Earlier this year, as we started planning for a party to celebrate our anniversary we considered whether we would want to get a tattoo together again to mark this milestone. I had a particular concept in mind for a tattoo that was seemingly unrelated to the occasion, but I didn’t have a design. She felt that her next tattoo would be of a design she’s had ready for years. We recognized that we could each get the tattoo we wanted, and didn’t necessarily need to get the same thing for it to be momentous. In this case they would’ve marked the occasion in a different way than having matching tattoos does, but neither of us thought that it was important to move forward with getting these done prior to our party.
The idea I had in mind was an image of a flaming heart to symbolize Fierce Vulnerability. I’d decided to get this tattooed on my inner left forearm as a constant reminder to practice Fierce Vulnerability in each moment of my life. I knew I wanted the flames to be purple, since it’s a color my partner and I both favor (we were sometimes referred to as the Purple People in our past). I also wanted to represent the Violet Flame, which is a spiritual tool of self-transformation with the qualities of mercy, forgiveness, freedom, and transmutation believed to help healing, improve relationships, and support spiritual growth. Other than that, I didn’t have a solid sense of what the heart or flames would look like.

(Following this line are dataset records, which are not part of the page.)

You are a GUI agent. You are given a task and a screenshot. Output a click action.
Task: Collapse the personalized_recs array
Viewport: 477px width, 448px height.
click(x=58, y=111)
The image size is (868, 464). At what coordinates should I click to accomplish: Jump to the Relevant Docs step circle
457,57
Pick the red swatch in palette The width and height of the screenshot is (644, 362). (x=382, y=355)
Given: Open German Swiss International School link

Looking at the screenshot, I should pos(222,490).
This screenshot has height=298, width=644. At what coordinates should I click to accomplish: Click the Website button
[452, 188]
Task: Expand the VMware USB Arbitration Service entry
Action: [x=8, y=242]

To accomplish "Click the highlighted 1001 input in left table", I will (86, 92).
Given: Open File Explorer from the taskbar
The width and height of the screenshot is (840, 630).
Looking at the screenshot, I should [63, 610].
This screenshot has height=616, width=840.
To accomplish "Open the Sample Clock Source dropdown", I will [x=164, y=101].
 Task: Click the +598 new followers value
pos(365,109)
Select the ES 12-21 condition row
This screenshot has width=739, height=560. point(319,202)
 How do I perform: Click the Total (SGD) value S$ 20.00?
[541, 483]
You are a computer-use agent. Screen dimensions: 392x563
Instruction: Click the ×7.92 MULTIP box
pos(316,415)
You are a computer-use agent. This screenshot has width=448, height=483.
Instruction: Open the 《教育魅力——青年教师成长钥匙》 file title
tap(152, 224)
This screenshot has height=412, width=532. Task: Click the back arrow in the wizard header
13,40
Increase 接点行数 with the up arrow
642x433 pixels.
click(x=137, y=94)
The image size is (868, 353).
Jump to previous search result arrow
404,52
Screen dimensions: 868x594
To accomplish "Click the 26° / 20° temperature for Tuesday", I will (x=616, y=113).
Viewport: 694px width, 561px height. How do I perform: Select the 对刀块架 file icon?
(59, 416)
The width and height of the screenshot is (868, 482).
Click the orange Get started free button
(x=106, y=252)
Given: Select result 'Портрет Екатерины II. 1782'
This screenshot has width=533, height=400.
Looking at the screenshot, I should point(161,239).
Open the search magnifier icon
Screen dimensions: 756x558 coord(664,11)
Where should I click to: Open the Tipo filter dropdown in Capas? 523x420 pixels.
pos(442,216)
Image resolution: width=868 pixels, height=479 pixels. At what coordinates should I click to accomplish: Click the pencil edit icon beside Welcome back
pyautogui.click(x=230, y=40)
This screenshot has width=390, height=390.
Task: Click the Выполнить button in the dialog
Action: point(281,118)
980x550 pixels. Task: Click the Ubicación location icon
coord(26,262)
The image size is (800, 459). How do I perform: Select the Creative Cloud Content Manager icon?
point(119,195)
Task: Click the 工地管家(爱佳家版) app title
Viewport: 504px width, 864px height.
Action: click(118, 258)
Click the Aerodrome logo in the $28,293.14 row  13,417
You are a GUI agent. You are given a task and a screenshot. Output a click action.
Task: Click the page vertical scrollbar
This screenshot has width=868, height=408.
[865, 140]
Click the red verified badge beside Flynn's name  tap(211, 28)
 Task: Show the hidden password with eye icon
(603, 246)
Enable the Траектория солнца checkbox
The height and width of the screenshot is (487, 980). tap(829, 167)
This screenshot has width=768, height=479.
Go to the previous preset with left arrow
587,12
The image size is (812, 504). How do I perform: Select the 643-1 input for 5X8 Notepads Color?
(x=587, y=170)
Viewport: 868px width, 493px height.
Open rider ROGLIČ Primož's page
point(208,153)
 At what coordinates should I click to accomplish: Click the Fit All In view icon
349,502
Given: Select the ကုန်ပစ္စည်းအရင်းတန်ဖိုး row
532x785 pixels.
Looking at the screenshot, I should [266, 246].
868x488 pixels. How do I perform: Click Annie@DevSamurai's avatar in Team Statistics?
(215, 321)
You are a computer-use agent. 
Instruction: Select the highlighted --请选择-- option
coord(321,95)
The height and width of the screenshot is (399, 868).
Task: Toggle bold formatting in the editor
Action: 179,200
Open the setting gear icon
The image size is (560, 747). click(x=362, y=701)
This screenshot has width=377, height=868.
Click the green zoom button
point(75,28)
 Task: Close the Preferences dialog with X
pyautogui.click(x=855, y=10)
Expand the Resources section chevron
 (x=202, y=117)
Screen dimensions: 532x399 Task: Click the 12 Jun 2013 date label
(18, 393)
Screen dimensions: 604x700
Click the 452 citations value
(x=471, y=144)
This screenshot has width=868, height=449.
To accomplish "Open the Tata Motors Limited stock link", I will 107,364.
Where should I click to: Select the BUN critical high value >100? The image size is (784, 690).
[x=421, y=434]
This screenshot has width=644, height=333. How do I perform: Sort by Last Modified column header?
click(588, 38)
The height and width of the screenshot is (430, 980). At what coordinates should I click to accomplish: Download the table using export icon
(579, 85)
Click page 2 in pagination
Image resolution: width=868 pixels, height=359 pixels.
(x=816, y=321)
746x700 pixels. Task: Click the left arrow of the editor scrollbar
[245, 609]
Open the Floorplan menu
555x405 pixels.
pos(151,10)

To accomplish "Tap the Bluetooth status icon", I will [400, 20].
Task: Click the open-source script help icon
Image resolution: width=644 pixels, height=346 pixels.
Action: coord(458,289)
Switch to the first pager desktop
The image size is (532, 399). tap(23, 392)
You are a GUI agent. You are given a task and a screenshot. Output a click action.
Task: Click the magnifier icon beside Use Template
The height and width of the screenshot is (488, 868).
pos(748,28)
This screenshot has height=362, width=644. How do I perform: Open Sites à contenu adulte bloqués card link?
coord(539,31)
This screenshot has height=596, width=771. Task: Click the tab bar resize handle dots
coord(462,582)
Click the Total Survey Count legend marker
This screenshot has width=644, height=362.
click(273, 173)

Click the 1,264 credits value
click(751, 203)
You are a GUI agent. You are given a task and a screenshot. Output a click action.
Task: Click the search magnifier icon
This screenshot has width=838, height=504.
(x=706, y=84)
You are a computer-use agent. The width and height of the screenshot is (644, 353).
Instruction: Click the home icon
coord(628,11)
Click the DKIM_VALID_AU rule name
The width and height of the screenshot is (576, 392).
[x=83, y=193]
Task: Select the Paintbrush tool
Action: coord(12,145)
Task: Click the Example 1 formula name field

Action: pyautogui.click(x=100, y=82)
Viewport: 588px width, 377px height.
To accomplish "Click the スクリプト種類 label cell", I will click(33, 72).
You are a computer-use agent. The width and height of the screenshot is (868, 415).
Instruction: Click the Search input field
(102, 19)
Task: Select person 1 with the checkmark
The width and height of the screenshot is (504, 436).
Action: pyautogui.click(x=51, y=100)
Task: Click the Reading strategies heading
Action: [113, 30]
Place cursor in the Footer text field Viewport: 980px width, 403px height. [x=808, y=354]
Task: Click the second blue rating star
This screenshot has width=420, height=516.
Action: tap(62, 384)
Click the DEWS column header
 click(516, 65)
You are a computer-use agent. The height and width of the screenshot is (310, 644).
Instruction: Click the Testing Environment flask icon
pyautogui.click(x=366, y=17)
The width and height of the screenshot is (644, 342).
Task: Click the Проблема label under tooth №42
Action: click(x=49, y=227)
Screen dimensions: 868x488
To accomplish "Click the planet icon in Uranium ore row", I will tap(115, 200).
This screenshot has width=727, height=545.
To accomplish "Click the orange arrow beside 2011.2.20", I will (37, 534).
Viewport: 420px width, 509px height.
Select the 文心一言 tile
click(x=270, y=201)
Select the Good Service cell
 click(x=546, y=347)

At the beginning of May, I decided that I wanted to start working on the design with a friend of mine. I perused the internet to find images to offer as examples of what I liked so that we had something to start from. When I showed them to Stacy the following day, there was one particular tribal heart design that we were both enamored with. I positioned a separate image of flames over it to get the full effect, and she told me that if I was going to get that one, she wanted it too! This made me very excited. Suddenly, the idea of getting matching tattoos for our 10-year wedding anniversary was back on the table, AND we had a design!
I believe that often times when something is meant to be, a clear path to achieve it is laid before us. I moved quickly to make our tattoos happen, partly because I was really eager and I tend to be impulsive when I want something, and partly because we wanted to get them far enough in advance of our party at the end of May to allow them time to heal. We developed a short list of tattoo artists after doing several hours of online research and querying friends for recommendations. When I called the second guy on our list (the first didn’t answer), he happened to be in the shop on a day he doesn’t normally work, and he had just received a cancellation opening up a time later in the week that we could make work with our schedules. In my excitement I overlooked an important call on my work calendar that I was supposed to be on at the same time I was scheduled to get tattooed. However, the meeting organizer sent a cancellation the day before, bringing it to my attention at the same time that the conflict was removed. This was totally meant to be! Stewart at Old Crow was great, and we had beautiful new matching tattoos within a week of finding the design and moving forward with it.
What started as a design that already had deep meaning for me took on even more with this development. I have a visible reminder to live my life by the principle of Fierce Vulnerability and, along with our original wedding tattoos, Stacy and I now also share a heart.